*RECORDS*.
►

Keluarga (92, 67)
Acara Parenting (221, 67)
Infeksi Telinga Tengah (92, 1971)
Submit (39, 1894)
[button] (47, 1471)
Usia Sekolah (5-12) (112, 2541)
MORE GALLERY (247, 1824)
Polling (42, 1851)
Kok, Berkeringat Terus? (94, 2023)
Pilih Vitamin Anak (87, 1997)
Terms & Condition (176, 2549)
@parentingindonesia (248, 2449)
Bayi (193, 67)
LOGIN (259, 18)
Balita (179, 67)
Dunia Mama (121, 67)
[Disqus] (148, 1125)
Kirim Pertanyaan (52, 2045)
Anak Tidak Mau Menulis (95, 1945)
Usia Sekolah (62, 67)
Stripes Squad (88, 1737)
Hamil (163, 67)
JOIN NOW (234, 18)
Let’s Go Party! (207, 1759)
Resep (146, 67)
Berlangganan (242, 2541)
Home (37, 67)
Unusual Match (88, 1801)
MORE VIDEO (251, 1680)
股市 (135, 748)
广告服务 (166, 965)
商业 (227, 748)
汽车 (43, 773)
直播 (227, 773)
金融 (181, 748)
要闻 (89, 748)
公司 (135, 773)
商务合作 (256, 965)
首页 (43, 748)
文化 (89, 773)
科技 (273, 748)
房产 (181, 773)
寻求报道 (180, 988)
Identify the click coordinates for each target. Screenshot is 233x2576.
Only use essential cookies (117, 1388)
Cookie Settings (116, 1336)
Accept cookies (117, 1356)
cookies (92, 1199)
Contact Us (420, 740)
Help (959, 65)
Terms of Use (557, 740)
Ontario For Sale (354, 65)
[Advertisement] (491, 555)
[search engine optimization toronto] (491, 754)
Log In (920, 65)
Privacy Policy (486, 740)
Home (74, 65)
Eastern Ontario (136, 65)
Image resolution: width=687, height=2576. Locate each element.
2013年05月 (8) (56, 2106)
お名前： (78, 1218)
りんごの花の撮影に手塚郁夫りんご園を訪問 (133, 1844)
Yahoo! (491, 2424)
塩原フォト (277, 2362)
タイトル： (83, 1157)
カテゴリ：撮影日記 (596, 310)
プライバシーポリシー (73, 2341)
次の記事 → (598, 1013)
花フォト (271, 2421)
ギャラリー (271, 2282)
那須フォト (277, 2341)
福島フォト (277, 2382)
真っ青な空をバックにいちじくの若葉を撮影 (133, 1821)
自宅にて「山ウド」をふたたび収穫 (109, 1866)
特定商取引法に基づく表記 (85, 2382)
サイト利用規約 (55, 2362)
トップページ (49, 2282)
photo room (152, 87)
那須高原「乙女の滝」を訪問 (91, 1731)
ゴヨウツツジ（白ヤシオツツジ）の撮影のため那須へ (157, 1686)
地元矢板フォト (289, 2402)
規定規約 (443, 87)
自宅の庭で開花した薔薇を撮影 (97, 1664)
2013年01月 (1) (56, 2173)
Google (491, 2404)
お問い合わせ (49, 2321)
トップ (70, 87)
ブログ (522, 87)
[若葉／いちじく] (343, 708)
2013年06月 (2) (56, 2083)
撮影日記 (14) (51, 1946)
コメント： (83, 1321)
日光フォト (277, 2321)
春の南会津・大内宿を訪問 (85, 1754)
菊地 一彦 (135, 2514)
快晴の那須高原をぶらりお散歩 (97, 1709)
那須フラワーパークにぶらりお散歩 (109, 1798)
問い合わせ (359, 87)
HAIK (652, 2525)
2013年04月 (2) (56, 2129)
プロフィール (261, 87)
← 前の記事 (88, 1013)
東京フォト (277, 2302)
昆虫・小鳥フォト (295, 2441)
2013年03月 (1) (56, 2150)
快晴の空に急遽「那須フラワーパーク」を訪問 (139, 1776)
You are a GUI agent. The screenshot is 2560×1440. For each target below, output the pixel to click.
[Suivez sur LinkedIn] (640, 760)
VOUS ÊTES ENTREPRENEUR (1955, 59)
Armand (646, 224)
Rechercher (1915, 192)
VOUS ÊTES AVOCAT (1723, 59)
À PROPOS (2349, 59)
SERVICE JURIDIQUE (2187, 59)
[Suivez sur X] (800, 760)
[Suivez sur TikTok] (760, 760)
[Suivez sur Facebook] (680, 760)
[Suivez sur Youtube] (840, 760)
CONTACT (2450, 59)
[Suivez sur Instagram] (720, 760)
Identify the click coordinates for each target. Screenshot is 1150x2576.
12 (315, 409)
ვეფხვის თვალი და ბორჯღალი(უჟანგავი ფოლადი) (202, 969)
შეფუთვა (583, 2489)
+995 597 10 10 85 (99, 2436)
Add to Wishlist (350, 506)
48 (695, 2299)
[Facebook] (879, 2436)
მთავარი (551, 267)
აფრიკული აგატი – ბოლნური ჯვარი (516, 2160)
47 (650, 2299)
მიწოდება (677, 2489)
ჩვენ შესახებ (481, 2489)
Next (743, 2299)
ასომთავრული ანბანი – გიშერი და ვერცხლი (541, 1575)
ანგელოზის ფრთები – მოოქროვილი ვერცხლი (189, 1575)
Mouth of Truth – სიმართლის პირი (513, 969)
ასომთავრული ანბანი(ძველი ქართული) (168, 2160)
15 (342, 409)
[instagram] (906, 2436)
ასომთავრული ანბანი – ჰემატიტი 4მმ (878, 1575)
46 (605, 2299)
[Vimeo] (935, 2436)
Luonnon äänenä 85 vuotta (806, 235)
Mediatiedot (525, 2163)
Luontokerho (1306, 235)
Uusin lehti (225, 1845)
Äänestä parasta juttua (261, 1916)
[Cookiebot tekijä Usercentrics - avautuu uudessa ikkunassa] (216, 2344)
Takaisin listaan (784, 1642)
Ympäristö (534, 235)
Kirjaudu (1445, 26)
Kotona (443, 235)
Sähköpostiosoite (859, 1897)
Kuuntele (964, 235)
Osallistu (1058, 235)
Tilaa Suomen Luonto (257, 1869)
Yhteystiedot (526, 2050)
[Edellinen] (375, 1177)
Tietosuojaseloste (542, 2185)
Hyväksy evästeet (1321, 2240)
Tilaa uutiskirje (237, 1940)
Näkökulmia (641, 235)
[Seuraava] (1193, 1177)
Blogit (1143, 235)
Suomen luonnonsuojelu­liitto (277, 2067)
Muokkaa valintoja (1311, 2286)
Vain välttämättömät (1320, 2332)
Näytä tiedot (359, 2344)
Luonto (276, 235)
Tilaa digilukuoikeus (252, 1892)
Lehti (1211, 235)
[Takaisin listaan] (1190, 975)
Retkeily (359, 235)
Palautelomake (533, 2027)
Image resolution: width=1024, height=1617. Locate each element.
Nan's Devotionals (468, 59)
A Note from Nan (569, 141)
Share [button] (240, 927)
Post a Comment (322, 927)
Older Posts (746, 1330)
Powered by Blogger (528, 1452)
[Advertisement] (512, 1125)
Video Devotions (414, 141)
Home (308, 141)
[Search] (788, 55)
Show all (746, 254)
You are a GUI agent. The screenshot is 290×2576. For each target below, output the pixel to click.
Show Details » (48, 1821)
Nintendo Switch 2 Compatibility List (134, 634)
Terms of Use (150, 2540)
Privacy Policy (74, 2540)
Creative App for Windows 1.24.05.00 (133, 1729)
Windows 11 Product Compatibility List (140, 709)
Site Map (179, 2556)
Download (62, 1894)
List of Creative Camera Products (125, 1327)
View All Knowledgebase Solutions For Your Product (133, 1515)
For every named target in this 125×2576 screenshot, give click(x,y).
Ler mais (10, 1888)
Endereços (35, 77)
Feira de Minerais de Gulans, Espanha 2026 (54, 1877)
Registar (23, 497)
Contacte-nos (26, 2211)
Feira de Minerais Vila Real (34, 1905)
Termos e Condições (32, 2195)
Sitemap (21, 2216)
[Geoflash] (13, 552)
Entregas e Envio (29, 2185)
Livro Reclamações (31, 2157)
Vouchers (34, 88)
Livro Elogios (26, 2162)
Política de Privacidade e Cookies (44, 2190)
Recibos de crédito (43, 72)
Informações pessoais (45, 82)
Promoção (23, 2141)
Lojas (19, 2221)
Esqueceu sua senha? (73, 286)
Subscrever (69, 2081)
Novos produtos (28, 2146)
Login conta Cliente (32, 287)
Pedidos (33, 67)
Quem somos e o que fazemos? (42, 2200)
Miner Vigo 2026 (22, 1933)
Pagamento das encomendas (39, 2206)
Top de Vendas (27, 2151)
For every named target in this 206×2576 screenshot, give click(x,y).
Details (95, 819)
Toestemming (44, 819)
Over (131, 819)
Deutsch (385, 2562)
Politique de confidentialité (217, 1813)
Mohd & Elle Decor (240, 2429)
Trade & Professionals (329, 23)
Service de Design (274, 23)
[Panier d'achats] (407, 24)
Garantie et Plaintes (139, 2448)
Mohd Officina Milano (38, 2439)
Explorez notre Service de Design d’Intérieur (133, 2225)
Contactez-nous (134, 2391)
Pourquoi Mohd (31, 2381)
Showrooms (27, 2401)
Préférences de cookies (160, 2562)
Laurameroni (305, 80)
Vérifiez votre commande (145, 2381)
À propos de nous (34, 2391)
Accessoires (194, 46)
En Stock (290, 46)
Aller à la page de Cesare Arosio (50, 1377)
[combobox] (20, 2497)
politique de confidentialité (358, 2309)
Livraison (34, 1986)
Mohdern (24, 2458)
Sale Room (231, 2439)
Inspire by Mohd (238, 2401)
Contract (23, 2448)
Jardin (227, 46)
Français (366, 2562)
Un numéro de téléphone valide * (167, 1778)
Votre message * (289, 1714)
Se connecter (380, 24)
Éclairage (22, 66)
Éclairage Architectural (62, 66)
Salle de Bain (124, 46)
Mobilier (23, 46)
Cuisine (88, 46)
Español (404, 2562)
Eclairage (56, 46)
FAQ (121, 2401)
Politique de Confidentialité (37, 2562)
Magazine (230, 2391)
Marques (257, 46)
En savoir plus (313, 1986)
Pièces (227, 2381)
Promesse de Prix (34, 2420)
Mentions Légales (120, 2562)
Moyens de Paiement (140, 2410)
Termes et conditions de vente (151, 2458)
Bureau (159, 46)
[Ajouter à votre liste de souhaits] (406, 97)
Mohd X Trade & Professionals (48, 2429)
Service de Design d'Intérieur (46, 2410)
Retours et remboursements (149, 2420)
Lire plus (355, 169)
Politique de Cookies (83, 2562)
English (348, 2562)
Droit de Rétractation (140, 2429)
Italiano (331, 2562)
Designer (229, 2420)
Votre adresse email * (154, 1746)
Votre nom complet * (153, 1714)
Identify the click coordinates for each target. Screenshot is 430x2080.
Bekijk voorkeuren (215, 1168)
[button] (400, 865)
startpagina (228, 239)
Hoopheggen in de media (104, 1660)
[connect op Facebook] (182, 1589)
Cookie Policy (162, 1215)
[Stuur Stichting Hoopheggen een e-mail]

◄

*AIM OF THE TASK*.
In your answer, include only the lines above starting at the line that holds "Miner Vigo 2026 (22, 1933)" and ending at the line that holds "Se connecter (380, 24)", copied exactly.

*EXPECTED ANSWER*.
Miner Vigo 2026 (22, 1933)
Pagamento das encomendas (39, 2206)
Top de Vendas (27, 2151)
For every named target in this 206×2576 screenshot, give click(x,y).
Details (95, 819)
Toestemming (44, 819)
Over (131, 819)
Deutsch (385, 2562)
Politique de confidentialité (217, 1813)
Mohd & Elle Decor (240, 2429)
Trade & Professionals (329, 23)
Service de Design (274, 23)
[Panier d'achats] (407, 24)
Garantie et Plaintes (139, 2448)
Mohd Officina Milano (38, 2439)
Explorez notre Service de Design d’Intérieur (133, 2225)
Contactez-nous (134, 2391)
Pourquoi Mohd (31, 2381)
Showrooms (27, 2401)
Préférences de cookies (160, 2562)
Laurameroni (305, 80)
Vérifiez votre commande (145, 2381)
À propos de nous (34, 2391)
Accessoires (194, 46)
En Stock (290, 46)
Aller à la page de Cesare Arosio (50, 1377)
[combobox] (20, 2497)
politique de confidentialité (358, 2309)
Livraison (34, 1986)
Mohdern (24, 2458)
Sale Room (231, 2439)
Inspire by Mohd (238, 2401)
Contract (23, 2448)
Jardin (227, 46)
Français (366, 2562)
Un numéro de téléphone valide * (167, 1778)
Votre message * (289, 1714)
Se connecter (380, 24)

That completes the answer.